• WORK TO BE COMPLETED:
Answer these from the text on Caesarean births.
(a) Roughly how long is the initial time in hospital after the operation?
(b) At what age did Jean Tipton become pregnant with her third child?
(c) Where was Cerise Callaghan's baby taken after birth, and why?

It will be a little more difficult to breastfeed because usually you’d hold your baby against your torso, which will now be very sore. First, lie back and get yourself comfortable, and then get whoever’s with you to pass you the baby and position him wherever works for you – many people find tucking the baby’s legs under their arm works well. Don’t strain towards him as you can injure your back or neck; guide him towards you instead.
After the initial time in hospital (around three days), there is still a long road to recovery – sometimes as much as a year. Most women are told not to drive for at least six weeks, and lifting heavy objects is out of the question. Alas, toddlers are included in this, so make sure you have plenty of assistance close by. The day after the op, a physio will teach you some gentle exercises to start with, and you can increase the intensity about six weeks later, after your postnatal checkup. The good news is that most women can go on to have vaginal deliveries if they wish, and the scar is usually a small bikini line mark which fades with time.
A matter of choice?
We spoke to two mums who’ve been there, undergone the op and got the scar – albeit for very different reasons.
Jean Tipton, 44
‘At the age of 41, I became pregnant with my third child – my other two were 21 and 23 years old. It was quite a surprise, to say the least. The doctors said I was healthy enough to go through with a natural birth, but I decided to have a Caesarean. I had already delivered naturally, drug-free and all, twice – the second time to a baby weighing an extremely painful nine pounds and five ounces – so I knew what it was like to feel like I’d been whacked repeatedly between the legs with a baseball bat. I had nothing to prove and I thought at my stage in life, I had more than earned the right to choose.
Because my husband was travelling a lot with work at the time, we booked the surgery for a day when he would be able to be there. Opting for a C-section instead of a natural birth turned out to be a fortuitous decision: again, it was a very big baby, and he managed to turn himself upside-down during the delivery. Not quite the simple 10-minute procedure I had hoped for, but I was pretty glad I didn’t have to push him out the old-fashioned way!’
Cerise Callaghan, 31
‘Three days after my 35-week scan, which had shown my baby was breech, I started bleeding. The doctor dismissed it at first but he put me on a contraction-checking machine to be sure. Five minutes later, I had a massive one and was told the baby was on its way. Later, the nurse said she couldn’t see the baby very strongly on the monitor and next thing I knew, I was being wheeled into the operating theatre. You imagine childbirth to be a process where people are holding your hand, saying it’ll be OK, but it was more like, ‘Suction please nurse.’ It was so clinical and it felt like I wasn’t involved. It all happened so quickly, it was like I was pregnant one minute, a mother the next – there was no middle bit.
Because my baby had fluid on his lungs, he was taken to the neonatal intensive care unit and I wasn’t even able to see him for the first 24 hours. That just added to my feeling that I had missed out on something.
I would never choose to have a Caesarean – it was very hard lifting him while I was recovering, and I couldn’t drive for six weeks. It was painful and a lot of after care was involved; I was forever going to the hospital to get stitches checked and the scar, while hidden, is pretty big.’

• MATERIAL PROVIDED:
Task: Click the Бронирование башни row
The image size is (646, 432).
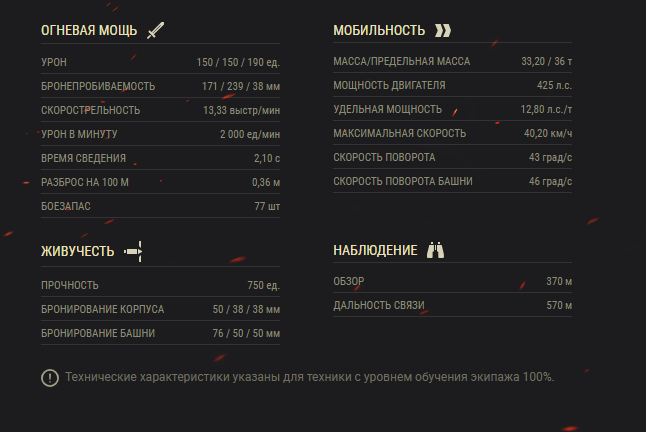Action: tap(160, 333)
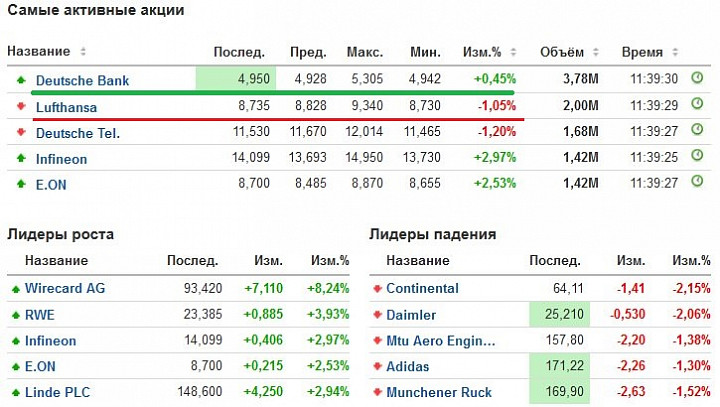The width and height of the screenshot is (720, 407).
Task: Open the Deutsche Bank stock link
Action: coord(82,80)
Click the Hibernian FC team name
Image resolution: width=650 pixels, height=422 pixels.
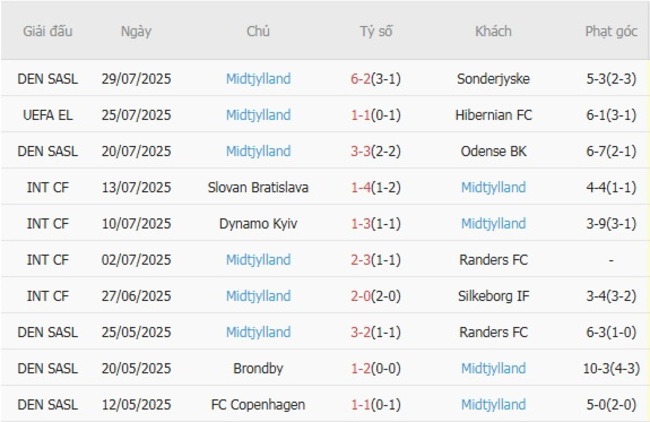point(493,115)
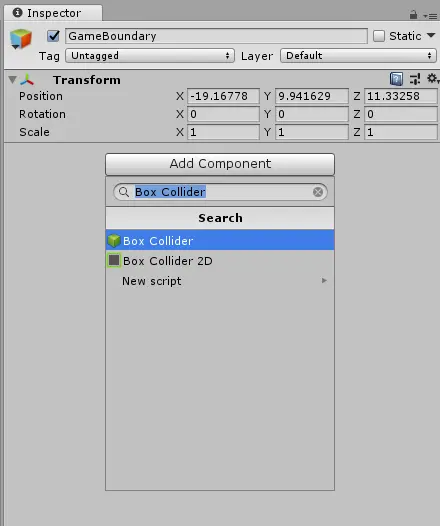The height and width of the screenshot is (526, 440).
Task: Click the Add Component button
Action: coord(220,164)
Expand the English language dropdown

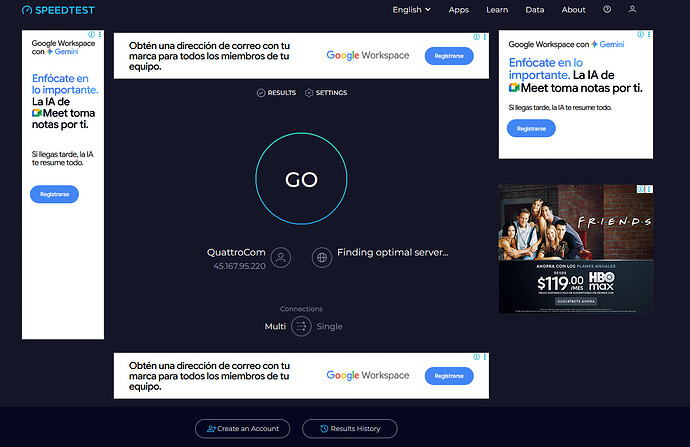click(411, 10)
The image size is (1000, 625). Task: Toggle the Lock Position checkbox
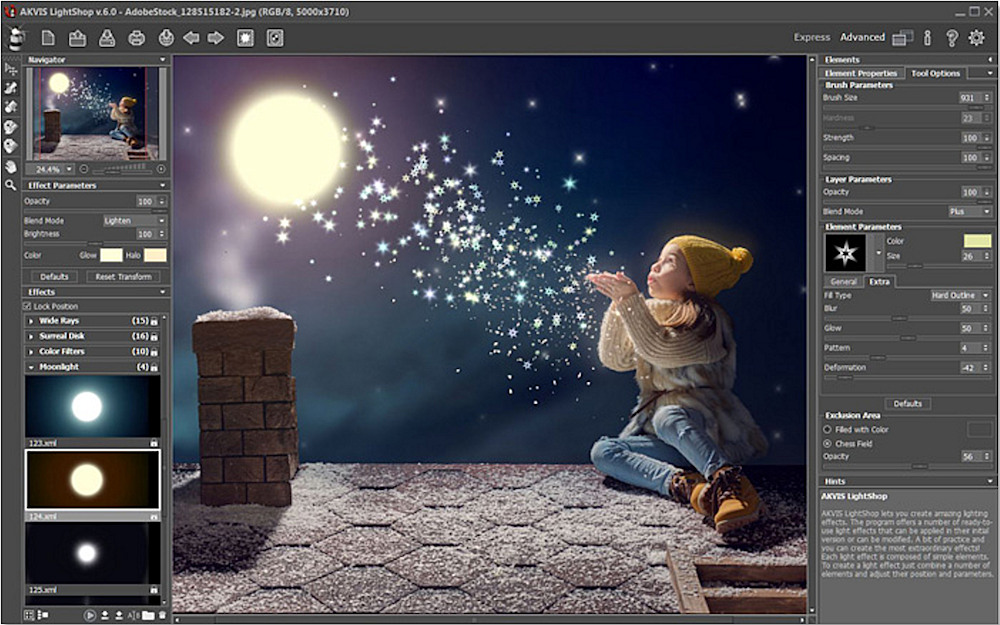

• SOLUTION:
(a) Around three days.
(b) At 41.
(c) To the neonatal intensive care unit, because he had fluid on his lungs.